For Immediate Release: March 27, 2019
New Yorkers Head to Albany on Thursday for Emergency Action to Urge Lawmakers to Pass Fair Elections
Groundhog Day or New Day? Lawmakers Must Pass Fair Elections After Years of Broken Promises and Corruption Scandals in Albany
Albany – Tomorrow, advocates from the Fair Elections for New York campaign and leaders from all over the state will join elected officials in calling on Governor Cuomo, Assembly Speaker Heastie and Senate Majority Leader Stewart-Cousins to fulfill long-standing commitments and finally pass binding small donor public financing legislation in the 2019 budget. Following months of growing grassroots pressure, the groups are calling for “no more excuses” to delay and will dispel any of the remaining myths about the proposal. The “roving rally” — with people wearing $100 bill costumes — will start at the War Room and then target the offices of others who have been key obstacles to passing campaign finance reform with small donor matching.
DATE: Thursday, March 28
TIME: 12:00 PM
PLACE: War Room, 2nd Floor, Capitol Building, Albany, NY
WHO: Concerned New Yorkers and activists from the Fair Elections for New York campaign
Fair Elections legislation is one of the top issues being debated as the Legislature and Governor finalize the state budget due on April 1. Editorial boards including the New York Times, Newsday, the Times-Union and the Syracuse Post-Standard have called for the proposal to be included in the final budget.
Governor Andrew Cuomo, Leader Andrea Stewart-Cousins, and Speaker Carl Heastie have all authored small donor matching systems proposals in the past that were consistently blocked by Republicans in the Senate. The Governor has once again included a small donor matching proposal in this year’s executive budget and confirmed it is a “line in the sand” for passage of this year’s budget. With supportive majorities now in control of both the Assembly and Senate, the path is clear to get the job done.
The cost of the program ($40-60 million per year) is a drop in the bucket of the $175 billion state budget. The annual costs would be minimal — less than one-tenth of one percent of the overall budget and less than $3 per New Yorker per year — little of which would need to be expended in the first year.
Following the Supreme Court’s Citizens United decision, small donor matching funds remains the most powerful way to counter the unlimited, secret money flowing into our elections. Contrary to concerns raised by opponents, the proposal is voluntary, includes no caps on spending, and would help–not hurt–candidates facing independent expenditures confront outside spending.
The Fair Elections for New York campaign includes over 200 community, labor, tenant, immigrant, racial justice, environment, faith, good government, and grassroots resistance organizations who are building momentum to pass comprehensive campaign finance reform, including small donor public financing, in this year’s budget.
New Yorkers deserve a responsive, accountable government.

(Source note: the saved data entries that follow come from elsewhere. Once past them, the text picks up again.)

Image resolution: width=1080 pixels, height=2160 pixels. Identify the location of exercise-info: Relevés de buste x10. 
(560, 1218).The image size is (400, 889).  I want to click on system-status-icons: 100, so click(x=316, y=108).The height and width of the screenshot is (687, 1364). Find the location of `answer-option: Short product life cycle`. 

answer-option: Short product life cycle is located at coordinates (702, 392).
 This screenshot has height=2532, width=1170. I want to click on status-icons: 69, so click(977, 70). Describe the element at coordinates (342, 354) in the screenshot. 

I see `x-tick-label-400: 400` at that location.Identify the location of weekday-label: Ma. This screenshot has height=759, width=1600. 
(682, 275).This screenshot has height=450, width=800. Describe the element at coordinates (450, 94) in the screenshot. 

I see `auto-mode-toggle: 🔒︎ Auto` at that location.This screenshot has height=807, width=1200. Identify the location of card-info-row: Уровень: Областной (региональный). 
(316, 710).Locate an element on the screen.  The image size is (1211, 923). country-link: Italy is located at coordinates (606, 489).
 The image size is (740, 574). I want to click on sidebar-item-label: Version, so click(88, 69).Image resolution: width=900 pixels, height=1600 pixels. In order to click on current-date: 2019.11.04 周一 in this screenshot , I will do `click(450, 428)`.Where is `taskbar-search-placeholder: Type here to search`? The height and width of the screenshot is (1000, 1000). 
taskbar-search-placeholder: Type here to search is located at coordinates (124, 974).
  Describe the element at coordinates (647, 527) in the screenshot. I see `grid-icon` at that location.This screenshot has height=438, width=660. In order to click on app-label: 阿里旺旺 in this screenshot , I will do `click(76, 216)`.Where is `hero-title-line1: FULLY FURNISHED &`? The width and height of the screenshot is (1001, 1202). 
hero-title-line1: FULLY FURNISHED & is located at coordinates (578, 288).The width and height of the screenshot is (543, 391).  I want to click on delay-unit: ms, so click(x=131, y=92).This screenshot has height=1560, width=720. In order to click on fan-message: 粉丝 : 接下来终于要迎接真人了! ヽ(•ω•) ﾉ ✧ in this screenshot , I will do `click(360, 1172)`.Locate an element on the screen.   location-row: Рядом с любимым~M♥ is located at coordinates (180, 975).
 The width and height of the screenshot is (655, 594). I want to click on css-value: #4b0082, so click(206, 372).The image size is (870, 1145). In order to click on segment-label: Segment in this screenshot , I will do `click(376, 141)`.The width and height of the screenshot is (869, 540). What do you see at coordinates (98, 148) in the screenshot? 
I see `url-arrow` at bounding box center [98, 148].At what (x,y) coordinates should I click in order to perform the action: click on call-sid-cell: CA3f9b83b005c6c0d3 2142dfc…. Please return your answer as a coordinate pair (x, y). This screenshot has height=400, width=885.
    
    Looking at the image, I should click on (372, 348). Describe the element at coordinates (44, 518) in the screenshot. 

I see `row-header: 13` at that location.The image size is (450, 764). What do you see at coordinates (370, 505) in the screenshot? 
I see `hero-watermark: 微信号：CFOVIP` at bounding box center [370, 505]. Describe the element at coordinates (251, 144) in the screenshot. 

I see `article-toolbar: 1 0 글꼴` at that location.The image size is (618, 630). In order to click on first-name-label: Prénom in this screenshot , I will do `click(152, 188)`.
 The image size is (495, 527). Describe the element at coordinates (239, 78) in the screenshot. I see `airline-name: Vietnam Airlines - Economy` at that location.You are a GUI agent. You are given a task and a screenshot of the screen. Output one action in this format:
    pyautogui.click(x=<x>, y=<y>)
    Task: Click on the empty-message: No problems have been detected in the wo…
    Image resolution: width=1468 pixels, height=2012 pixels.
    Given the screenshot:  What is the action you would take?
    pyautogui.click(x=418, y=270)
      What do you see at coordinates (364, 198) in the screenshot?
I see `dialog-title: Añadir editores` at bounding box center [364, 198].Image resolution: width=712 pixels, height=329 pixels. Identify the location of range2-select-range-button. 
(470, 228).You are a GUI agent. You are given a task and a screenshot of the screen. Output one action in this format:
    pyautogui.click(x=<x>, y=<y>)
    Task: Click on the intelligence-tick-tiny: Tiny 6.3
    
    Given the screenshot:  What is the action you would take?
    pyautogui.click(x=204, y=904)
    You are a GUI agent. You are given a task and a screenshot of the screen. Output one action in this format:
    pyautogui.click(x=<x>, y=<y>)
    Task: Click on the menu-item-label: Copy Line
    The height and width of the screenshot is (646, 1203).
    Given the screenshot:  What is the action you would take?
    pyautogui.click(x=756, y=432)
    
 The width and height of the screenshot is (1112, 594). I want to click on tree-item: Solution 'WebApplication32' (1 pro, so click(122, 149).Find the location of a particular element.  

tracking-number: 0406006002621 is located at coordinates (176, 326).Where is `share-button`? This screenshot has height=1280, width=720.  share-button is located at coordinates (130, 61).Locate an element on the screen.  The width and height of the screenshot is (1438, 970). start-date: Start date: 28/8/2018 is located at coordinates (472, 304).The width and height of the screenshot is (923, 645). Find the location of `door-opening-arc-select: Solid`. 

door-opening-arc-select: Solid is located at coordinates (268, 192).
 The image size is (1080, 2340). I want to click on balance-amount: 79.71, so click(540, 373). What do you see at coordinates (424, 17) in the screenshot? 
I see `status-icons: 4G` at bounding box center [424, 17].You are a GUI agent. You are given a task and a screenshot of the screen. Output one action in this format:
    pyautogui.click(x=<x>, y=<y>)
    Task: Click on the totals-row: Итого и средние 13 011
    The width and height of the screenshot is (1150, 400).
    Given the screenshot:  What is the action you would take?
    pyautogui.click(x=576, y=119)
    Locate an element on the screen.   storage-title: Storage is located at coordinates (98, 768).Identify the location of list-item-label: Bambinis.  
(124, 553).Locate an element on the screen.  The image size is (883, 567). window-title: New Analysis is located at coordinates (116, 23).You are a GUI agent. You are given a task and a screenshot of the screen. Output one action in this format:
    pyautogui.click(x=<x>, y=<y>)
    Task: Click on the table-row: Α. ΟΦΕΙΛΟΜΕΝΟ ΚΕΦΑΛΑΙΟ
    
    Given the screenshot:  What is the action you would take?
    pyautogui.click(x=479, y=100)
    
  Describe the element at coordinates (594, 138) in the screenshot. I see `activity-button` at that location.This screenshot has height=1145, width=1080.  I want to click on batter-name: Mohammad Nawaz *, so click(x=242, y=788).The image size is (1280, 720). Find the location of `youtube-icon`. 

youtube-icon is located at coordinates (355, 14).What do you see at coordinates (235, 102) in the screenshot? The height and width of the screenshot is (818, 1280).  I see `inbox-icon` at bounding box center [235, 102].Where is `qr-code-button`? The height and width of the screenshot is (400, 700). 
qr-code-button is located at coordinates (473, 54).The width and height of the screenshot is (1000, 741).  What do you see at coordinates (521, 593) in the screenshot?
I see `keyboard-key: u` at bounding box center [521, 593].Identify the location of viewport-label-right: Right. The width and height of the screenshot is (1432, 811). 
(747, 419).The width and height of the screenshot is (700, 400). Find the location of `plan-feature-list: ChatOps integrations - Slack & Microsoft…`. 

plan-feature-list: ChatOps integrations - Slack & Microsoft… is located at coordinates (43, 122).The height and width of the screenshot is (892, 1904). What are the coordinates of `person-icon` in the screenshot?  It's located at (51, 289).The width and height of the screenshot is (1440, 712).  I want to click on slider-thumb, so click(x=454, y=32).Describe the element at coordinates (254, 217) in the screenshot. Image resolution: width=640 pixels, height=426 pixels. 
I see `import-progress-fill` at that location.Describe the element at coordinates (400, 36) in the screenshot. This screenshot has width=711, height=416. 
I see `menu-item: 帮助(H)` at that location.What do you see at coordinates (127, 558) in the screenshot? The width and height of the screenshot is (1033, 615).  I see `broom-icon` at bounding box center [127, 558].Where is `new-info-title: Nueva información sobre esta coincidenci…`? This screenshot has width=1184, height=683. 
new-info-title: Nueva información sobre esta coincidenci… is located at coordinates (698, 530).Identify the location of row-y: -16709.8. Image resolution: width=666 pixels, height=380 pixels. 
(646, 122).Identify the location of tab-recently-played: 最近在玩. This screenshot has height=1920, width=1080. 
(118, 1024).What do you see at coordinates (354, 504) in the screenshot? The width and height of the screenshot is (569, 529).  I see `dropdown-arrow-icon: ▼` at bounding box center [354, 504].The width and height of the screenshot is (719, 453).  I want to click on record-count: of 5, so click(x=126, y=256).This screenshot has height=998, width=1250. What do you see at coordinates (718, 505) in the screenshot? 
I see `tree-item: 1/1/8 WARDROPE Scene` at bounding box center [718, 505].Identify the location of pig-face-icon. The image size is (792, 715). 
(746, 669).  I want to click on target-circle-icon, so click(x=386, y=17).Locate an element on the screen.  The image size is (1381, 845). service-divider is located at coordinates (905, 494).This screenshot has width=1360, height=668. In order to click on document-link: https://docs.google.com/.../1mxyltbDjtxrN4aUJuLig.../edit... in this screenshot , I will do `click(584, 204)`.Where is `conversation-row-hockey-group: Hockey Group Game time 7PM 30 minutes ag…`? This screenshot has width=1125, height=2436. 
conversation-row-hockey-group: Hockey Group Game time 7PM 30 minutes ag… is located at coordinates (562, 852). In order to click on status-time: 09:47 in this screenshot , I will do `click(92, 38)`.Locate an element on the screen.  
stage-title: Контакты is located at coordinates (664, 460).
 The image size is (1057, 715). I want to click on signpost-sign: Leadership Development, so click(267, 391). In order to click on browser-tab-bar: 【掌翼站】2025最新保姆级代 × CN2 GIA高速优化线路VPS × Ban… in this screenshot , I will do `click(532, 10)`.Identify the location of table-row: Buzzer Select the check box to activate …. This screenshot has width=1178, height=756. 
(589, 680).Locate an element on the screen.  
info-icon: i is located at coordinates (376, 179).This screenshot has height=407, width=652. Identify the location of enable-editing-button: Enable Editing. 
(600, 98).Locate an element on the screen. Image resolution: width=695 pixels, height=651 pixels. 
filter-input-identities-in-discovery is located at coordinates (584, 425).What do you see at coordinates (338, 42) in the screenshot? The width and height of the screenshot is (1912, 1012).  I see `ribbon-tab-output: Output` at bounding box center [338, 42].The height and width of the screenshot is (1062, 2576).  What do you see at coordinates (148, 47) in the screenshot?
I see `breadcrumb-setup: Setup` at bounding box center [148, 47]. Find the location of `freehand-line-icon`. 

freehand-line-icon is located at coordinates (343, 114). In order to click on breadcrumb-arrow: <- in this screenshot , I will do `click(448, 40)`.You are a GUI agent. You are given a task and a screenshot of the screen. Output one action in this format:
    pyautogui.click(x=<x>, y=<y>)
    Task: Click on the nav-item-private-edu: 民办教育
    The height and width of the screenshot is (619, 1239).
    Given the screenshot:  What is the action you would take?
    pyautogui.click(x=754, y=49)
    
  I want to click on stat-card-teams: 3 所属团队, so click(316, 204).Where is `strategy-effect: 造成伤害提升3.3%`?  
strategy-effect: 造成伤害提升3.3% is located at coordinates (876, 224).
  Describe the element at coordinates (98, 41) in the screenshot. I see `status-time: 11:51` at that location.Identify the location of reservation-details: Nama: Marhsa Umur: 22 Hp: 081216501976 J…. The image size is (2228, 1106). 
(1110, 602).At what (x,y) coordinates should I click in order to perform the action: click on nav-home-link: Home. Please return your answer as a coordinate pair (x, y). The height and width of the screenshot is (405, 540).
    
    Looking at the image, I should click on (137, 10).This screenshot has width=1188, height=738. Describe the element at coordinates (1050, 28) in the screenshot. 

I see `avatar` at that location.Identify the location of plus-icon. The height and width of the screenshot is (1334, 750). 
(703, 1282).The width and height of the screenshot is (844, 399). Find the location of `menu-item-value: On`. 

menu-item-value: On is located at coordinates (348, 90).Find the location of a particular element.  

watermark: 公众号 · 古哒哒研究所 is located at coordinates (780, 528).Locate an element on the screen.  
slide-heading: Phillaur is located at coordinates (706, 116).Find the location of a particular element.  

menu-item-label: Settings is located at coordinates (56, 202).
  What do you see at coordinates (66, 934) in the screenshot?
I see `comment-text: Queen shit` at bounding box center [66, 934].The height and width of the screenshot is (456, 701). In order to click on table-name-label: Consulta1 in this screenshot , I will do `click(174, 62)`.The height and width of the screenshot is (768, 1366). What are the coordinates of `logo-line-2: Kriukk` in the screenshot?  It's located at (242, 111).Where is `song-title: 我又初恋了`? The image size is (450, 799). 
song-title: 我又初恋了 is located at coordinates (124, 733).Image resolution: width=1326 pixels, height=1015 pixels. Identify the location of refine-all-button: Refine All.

Voter turnout in New York is among the lowest in the nation, due in part to antiquated procedures for registration and voting that discourage participation. And our campaign finance system favors the wealthy over everyday, working New Yorkers. To tackle the crises we face in housing, living wage jobs, criminal justice, affordable health care, transportation, climate, fair taxes, and more, we must transform a campaign finance system that advantages the interests of the few over those of the many.